Вот оно как! Пятый месяц на Кавказе, и, может быть, еще бы столько прошло до первой вести, если бы Купидо сердца не подогнало лозою[[16 — Неточная цитата из комедии Я. Б. Княжнина «Неудачный примиритель, или Без обеду домой поеду» (1787), которую учащиеся Нежинской гимназии разыгрывали в 1827 г. (Акад., X, № 52, 53).]]. Впустили молодца на Кавказ. Ой лыхо закаблукам, достанетця й передам[[17 — Припев украинской плясовой песни.]]. Знаешь ли, сколько раз ты в письме своем просил меня не забыть прислать нот? Шесть раз: два раза сначала, два в середине да два при конце. Ге, ге, ге! Дело далеко зашло. Я, однако ж, тот же час решился исполнить твою просьбу; для этого довольно бы тебе раз упомянуть. Я обращался к здешним артисткам указать мне лучшее; но Сильфида Урусова и Ласточка[[18 — Гоголь намекает, вероятно, на строку стихотворения П. А. Вяземского «К А. О. Росетти (Смирновой)» (1831): «Живее ласточки она».]] Розетти требовали непременно, что<бы> я поименовал Великодушную Смертную[[19 — Вероятно, Эмилия Александровна Клингенберг (1815–1891), падчерица генерала П. С. Верзилина, с 1851 г. – жена двоюродного брата М. Ю. Лермонтова А. П. Шан-Гирея.]], для которой так хлопочу. Как мне поименовать, когда я сам не знаю, кто она. Я сказал только, что средоточие любви моей согревает ледовитый Кавказ и бросает на меня лучи косвеннее северного солнца. Как бы то ни было, только забрал все, что было лучшего в здешних магазинах. Французские кадрили в большой моде здесь Титова. Однако ж я посылаю тебе и Россини, несколько французск<их> романсов, русских новых песен, всего на тридцать рублей. Да что за вздор такой ты мелешь, что пришлешь мне деньги после. К чему это? Я тебе и без того должен 65 рублей. Я думал было и на остальные набрать тебе всякой всячины, конфект и прочего, да раздумал: может быть, тебе что нужнее будет. Ты, пожалуйста, без церемоний напиши, что прислать тебе на остальные 35 рублей, и я немедленно вышлю. В здешних магазинах получено из-за моря столько дамских вещей и прочего, и все совершенное объедение.
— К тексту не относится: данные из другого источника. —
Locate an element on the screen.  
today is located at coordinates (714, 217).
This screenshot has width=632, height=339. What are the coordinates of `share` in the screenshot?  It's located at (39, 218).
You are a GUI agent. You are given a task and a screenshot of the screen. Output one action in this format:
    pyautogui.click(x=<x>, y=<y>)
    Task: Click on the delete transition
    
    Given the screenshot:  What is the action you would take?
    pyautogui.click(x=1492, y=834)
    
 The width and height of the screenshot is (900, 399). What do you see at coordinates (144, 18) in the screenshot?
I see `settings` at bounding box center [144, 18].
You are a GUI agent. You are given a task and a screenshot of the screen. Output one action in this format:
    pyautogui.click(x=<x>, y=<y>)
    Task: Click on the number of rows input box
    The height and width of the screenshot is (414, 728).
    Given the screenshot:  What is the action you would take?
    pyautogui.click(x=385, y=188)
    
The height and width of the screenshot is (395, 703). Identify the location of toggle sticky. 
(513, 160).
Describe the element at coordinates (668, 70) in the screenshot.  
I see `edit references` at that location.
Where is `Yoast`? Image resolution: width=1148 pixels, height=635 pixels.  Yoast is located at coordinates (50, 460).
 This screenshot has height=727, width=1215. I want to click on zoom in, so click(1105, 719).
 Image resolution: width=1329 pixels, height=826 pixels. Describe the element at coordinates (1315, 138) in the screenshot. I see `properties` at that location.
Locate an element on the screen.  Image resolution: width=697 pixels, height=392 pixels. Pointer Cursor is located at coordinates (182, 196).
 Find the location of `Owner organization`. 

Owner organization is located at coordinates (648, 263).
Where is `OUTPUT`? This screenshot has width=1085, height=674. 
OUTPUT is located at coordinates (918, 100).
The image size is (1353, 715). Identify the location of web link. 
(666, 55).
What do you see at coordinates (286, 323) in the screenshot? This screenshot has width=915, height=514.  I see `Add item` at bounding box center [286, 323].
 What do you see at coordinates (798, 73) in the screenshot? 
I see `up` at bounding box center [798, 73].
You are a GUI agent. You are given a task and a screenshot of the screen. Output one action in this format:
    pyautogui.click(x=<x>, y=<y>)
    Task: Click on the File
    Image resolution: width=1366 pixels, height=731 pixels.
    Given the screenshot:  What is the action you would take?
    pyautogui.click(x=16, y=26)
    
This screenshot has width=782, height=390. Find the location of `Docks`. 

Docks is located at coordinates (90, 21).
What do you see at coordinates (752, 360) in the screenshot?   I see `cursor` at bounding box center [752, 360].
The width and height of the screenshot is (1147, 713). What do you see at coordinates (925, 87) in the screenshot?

Порося мое давно уже вышло в свет[[20 — Первая часть «Вечеров на хуторе близ Диканьки» (вышла в свет в сентябре 1831 г.).]]. Один экземпляр послал я к тебе в Сорочинцы. Теперь, я думаю, Василий Иванович, совокупно с любезным зятем, Егором Львовичем[[21 — Е. Л. Лаппо-Данилевский.]], его почитывают. Однако ж, на всякий случай, посылаю тебе еще один. Оно успело уже заслужить славы дань, кривые толки, шум и брань[[22 — Цитата из «Евгения Онегина» (гл. первая, строфа LX). К ноябрю 1831 г. в связи с выходом первой части «Вечеров…» в печати успела появиться весьма сочувственная рецензия Л. Якубовича, в которую была включена цитата из письма Пушкина к А. Ф. Воейкову с восторженным отзывом о книге Гоголя (Лит. прибавл. к РИн, 1831, № 79), сочувственная рецензия за подписью «В» (вероятно, В. Ушакова) (СПч, 1831, № 219, 220) и весьма сдержанная рецензия в «Московском телеграфе» (1831, № 17).]]. В Сорочинцы я тебе отправил и Ольдекопов словарь[[23 — Изданные Е. И. Ольдекопом «Карманный словарь российско-немецкий и немецко-русский» (1824–1826) или «Новый карманный словарь французско-русский и русско-французский» (1830).]]. Письмо твое я получил сегодня, то есть 2 ноября (писанное тобою 18 октября). Пишу ответ сегодня же, а отправляю завтра. Кажется, исправно, зато день хлопот. Это я для того тебе упоминаю, чтобы ты умел быть благодарным и писал в следующем письме подробнее. Напиши также, в который день ты получишь письмо мое вместе с сею посылкою. Мне любопытно знать, сколько времени оно будет по почте идти к тебе.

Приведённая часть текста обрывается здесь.